**LISTE DES CONSIGNES**.
• a. Répondez à ces questions sur le texte consacré à la Fraternité maçonnique en Amérique :
(i) Outre les ordres monastiques, quelle compagnie la nouvelle Constitution espagnole abolissait-elle ?
(ii) En quelle année le Congrès de Chilpancingo s'est-il tenu ?
(iii) De quelle ingérence le système laïque a-t-il permis de se débarrasser définitivement ?
• b. Écrivez la suite du texte consacré à la Fraternité maçonnique en Amérique, en commençant juste après sa dernière phrase.

**TEXTE À LIRE**.
Cette nouvelle Constitution espagnole donnait d'amples pouvoirs aux Cortes réduisant le rôle du Roi au Pouvoir Exécutif, proclamait la souve­raineté nationale, décrétait la liberté de la presse et d'expression, abolis­sait l'Inquisition ; établissait la parité entre les colonies et la métropole quant à leur représentativité aux « Cortes » et la distribution d'emplois administratifs ; supprimait la préhende ecclésiastique, réduisait les dîmes ; abolissait les ordres monastiques et la Compagnie de Jésus.

Sans aucun doute, ces victoires maçonniques résonnèrent dans les pays du Continent américain en réaction contre les systèmes imposés par la conquête. Personne n'ignore que Simon Bolivar, José Martin, Sucre et Hidalgo, entre autres, étaient imprégnés des enseignements de la Révolu­tion Française, non seulement par la connaissance des grands ouvrages des penseurs français, mais aussi par leur intégration et participation à la grande fraternité maçonnique de leur époque qui était imbue des idéaux de Liberté, Egalité, Fraternité. Comme exemple, rappelons-nous le Congrès de Chilpancingo, réalisé en 1813 dans mon pays proclama le 22 octobre de cette année là la première Constitution mexicaine, laquelle nomma notre frère Morelos, Chargé du Pouvoir Exécutif ; qui abolit l'esclavage ainsi que les distinctions de caste, abroge les impôts indivi­duels sur les Indiens, et établit le système représentatif national, la sépara­tion des trois pouvoirs, la liberté d'expression, le fait que la souveraineté émane du peuple, que la loi est l'expression de la volonté générale et que le bonheur est constitué par la jouissance de l'Egalité, la Sécurité, la Pros­périté et la Liberté, droits fondamentaux de l'Homme en Société.

Donc, s'il est certain que la Fraternité s'est générée progressivement au sein de la Franc-Maçonnerie, il n'y a aucun doute qu'il était indispensable que cet idéal se propageat avec les libéraux et les maçons aux grands mou­vements sociaux universels. Nous devons par conséquent admettre que l'idée de Fraternité en Amérique, naît conjointement avec les idées de lutte pour l'indépendance et la souveraineté de nos nations, ainsi que pour l'établissement, avec le temps d'un système laïque qui nous a permis d'évincer définitivement l'ingérence du Clergé politique des nations et de leurs gouvernements pour obtenir la liberté de conscience, d'expression et de Foi, seul chemin pour développer la formation de l'homme nouveau américain. Il faut reconnaître donc que l'origine maçonnique et française de la Fraternité en Amérique est un phénomène historique qui est à l'ori­gine de la naissance de la maçonnerie en Europe, selon certains auteurs, ici même à Strasbourg et que pour des raisons économiques propres aux nouveaux systèmes politiques fut projeté jusqu'en Amérique Latine pour donner un sens et une bannière à sa lutte pour l'indépendance. C'est donc bien un phénomène de caractère universel qui surgit grâce au développe­ment de la pensée et de l'intellect de l'Homme, de sa décision d'être libre et capable de construire son propre destin, parce que nous avons vécu dans le perpétuel désir d'en finir avec les guerres et atteindre les droits les plus sacrés de chaque nation.

**MATÉRIEL FOURNI**.
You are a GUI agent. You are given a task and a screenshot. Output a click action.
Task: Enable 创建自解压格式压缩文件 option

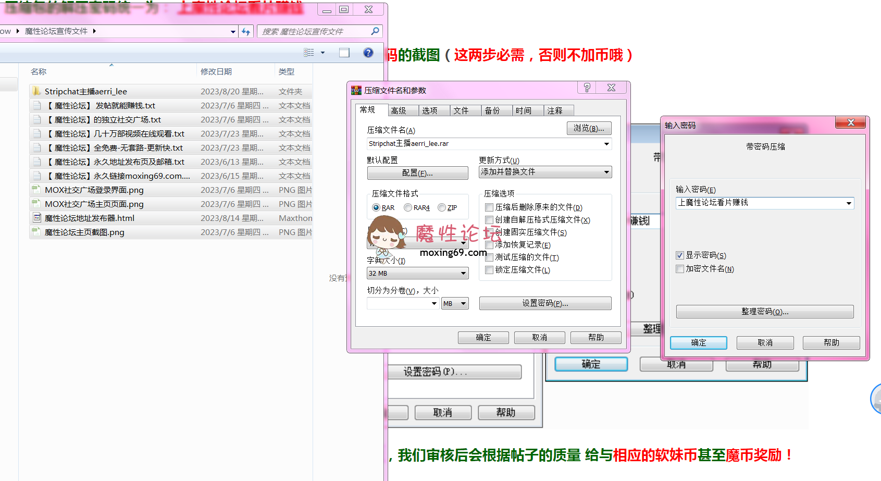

**RÉPONSES ÉCRITES**.
• a.
(i) La Compagnie de Jésus.
(ii) En 1813.
(iii) L'ingérence du Clergé politique dans les nations et leurs gouvernements.

• b.
En vérité, la philosophie apparut en la vieille Grèce et nous sommes encore à nous poser la question de savoir si la matière est antérieure à la pensée, si la nature est antérieure à l'homme. Si au contraire, la pensée précède la matière, en conséquence, l'homme serait étranger à la nature et son apparition s'expliquerait uniquement par la volonté d'un être surna­turel. La Franc-Maçonnerie peut continuer à philosopher sur ce problème historique mais le monde d'aujourd'hui est différent de celui d'hier, de celui de la vieille Grèce, de celui des cultures assyriennes, sumériennes, babyloniennes et égyptiennes et à celles qui apparurent dans les siècles antérieurs du nôtre.

Aujourd'hui, le monde présente une ambivalence sociale au milieu de deux systèmes qui se disputent la domination de l'humanité. Les deux uti­lisent les progrès de la science et de la technologie selon leur convenance pour obtenir le pouvoir absolu.

Cependant, l'organisation sociale de nos pays adopte un certain nombre de mesures de caractères économique et politique que l'on ne doit pas sous-estimer. De plusieurs façons, il semblerait que l'homme ne trouve plus son chemin et s'est converti en destructeur de son propre destin, de son environnement, de ses possibilités d'hériter une société harmonieuse et juste où brillerait la Fraternité.

Il est nécessaire de convertir la Fraternité en un mécanisme d'entente pour trouver le moyen juste qui prolonge l'histoire de l'humanité; penser à la Fraternité avant de penser à la mort, à la ruine de notre terre, à la destruc­tion de nos enfants et au génocide que représenterait le néant, Fraternité pour conserver et améliorer la vie, Fraternité pour éviter la guerre, Frater­nité pour tresser des liens d'interdépendance entre les peuples, en favori­sant l'intérêt de chaque nation, en rejetant l'obscurantisme et l'oppres­sion de la conscience et en défendant finalement l'unité de la société par rapport à l'homme et à la femme, en créant la garantie à laquelle nous avons tous droit, de l'accès à la culture, aux arts, à la science et à la tech­nologie, à la vie.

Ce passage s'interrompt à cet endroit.